Der Glanz und die Farbstärke der Seidenstoffe haben ebenso zu der Berühmtheit der Seide geführt, wie die Eigenschaft der Seide vor Kälte zu schützen oder auch die Tatsache, dass Seide nicht dazu neigt zu knittern.

Die große Beliebtheit und die lange Geschichte der Seide haben dazu geführt, dass es unterschiedliche Bezeichnungen, Arten und  Herkunftsländer der Seide gibt.

Einige der bekanntesten Arten der Seide wollen wir Ihnen vorstellen:

  1. Chappe- oder Schappeseide:

Die Seidenfäden, die für die Gewinnung der Schappeseide benutzt werden, stammen aus den äußeren Schichten des Kokons des Seidenspinners.

Die Garne dieser Seide zeichnen sich durch einen leichten Glanz und eine glatte, regelmäßige Oberfläche aus.

  1. Bouretteseide:

Mit Bouretteseide werden die Fäden und Garne der Seide bezeichnet, welche bei der Gewinnung der Schappeseide gewonnen werden, jedoch durch eine rauere und mit Knoten durchsetzte Oberfläche auffallen. Die Bouretteseide wird eher als Abfall der Seidenproduktion angesehen und nicht für Modeartikel verwendet, sondern für Windeln eingesetzt.
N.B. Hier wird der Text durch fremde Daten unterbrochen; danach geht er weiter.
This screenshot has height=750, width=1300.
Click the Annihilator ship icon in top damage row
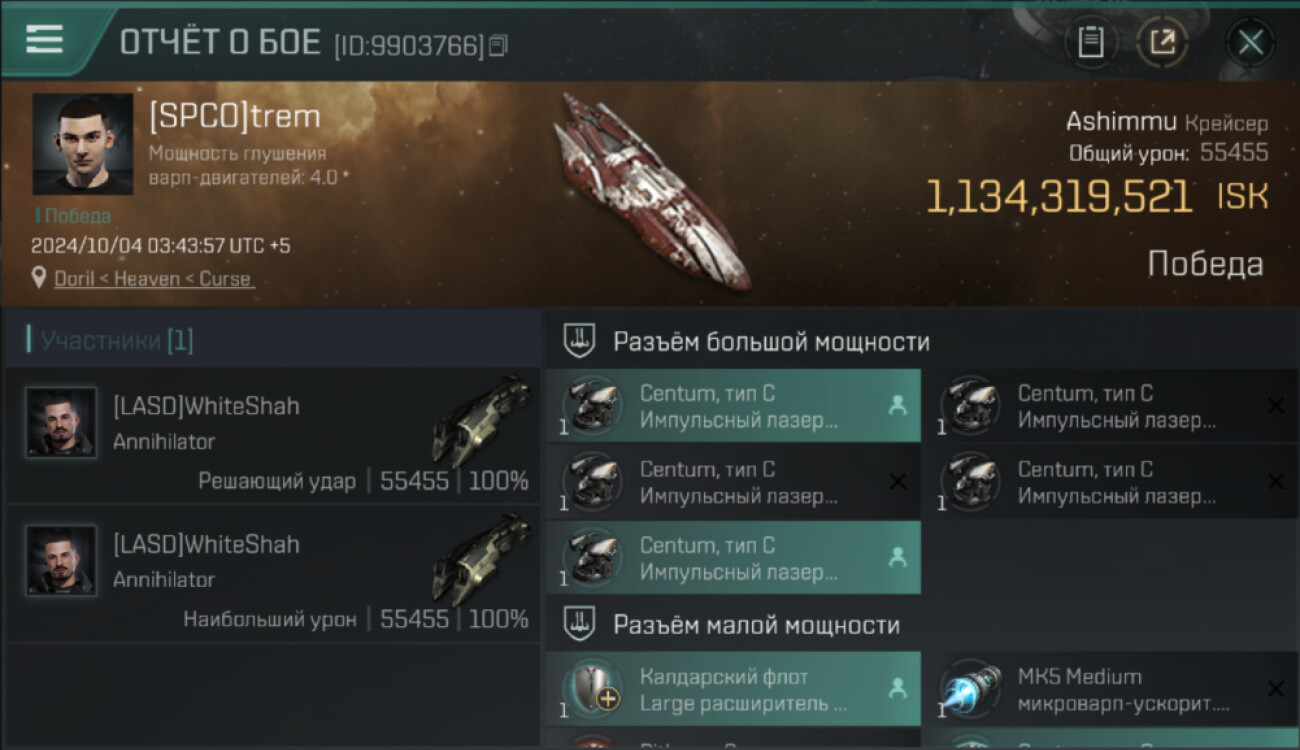481,557

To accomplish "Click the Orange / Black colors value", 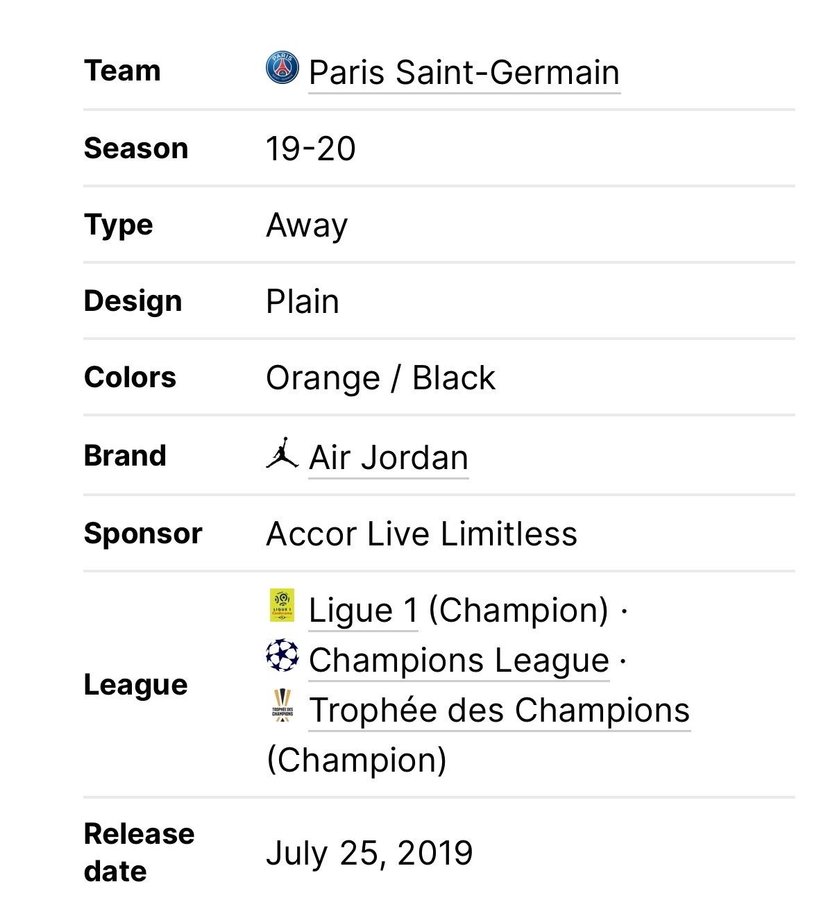I will [381, 378].
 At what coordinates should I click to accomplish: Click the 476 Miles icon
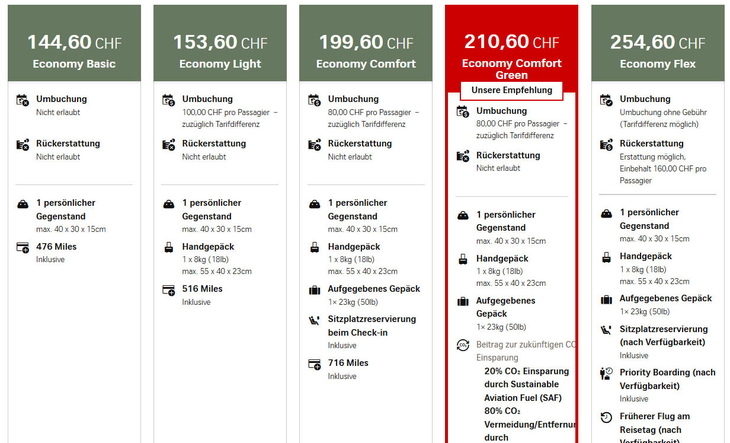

  1. Haspel- oder Maulbeerseide:

Die Haspel- oder Maulbeerseide wird aus den mittleren Schichten des Kokons des Maulbeerspinners gewonnen. Die Fäden in dieser Schicht sind besonders hochwertig und werden durch das Abhaspeln (daher der Name) des mehrere hundert Meter langen Seidenfadens gewonnen. Diese Seidenart muss durch Ihre hohe Qualität nicht behandelt werden und kann nach dem Abhaspeln für die Herstellung der Endprodukte (wie Seidenschals) verwendet werden.

  1. Fagaraseide:

Die Fagaraseide wird aus den Kokonfäden des Atlasspinners, welcher der größte Schmetterling der Welt ist, gewonnen. Die Fäden, die der Atlasspinner beim Bau des Kokons absondert, sind eher bräunlich und kein langer Faden, wie der des Maulbeerspinners, sonder mehrere kürzere Fäden. Diese Seidenart zeichnet neben der bräunlichen Färbung auch die dicke des Seidenstoffes aus.

  1. Tussahseide:

Der Eichenseidenspinner ist in Asien und Europa, wohin er für die Seidenproduktion importiert wurde, zu finden. Die Seide, die von dem Eichenseidenspinner gewonnen werden kann, fällt durch eine gold-gelbene Farbe auf. Weitere Merkmale dieser Seidenart sind gröbere Struktur und dickere Fäden als beispielsweise die Fäden des Maulbeerspinners.

Die Vorteile und Eigenschaften von Seide können Sie bei einigen Erzeugnissen, wie Seidenschals, Krawatten oder Bettbezügen besonders gut erfahren.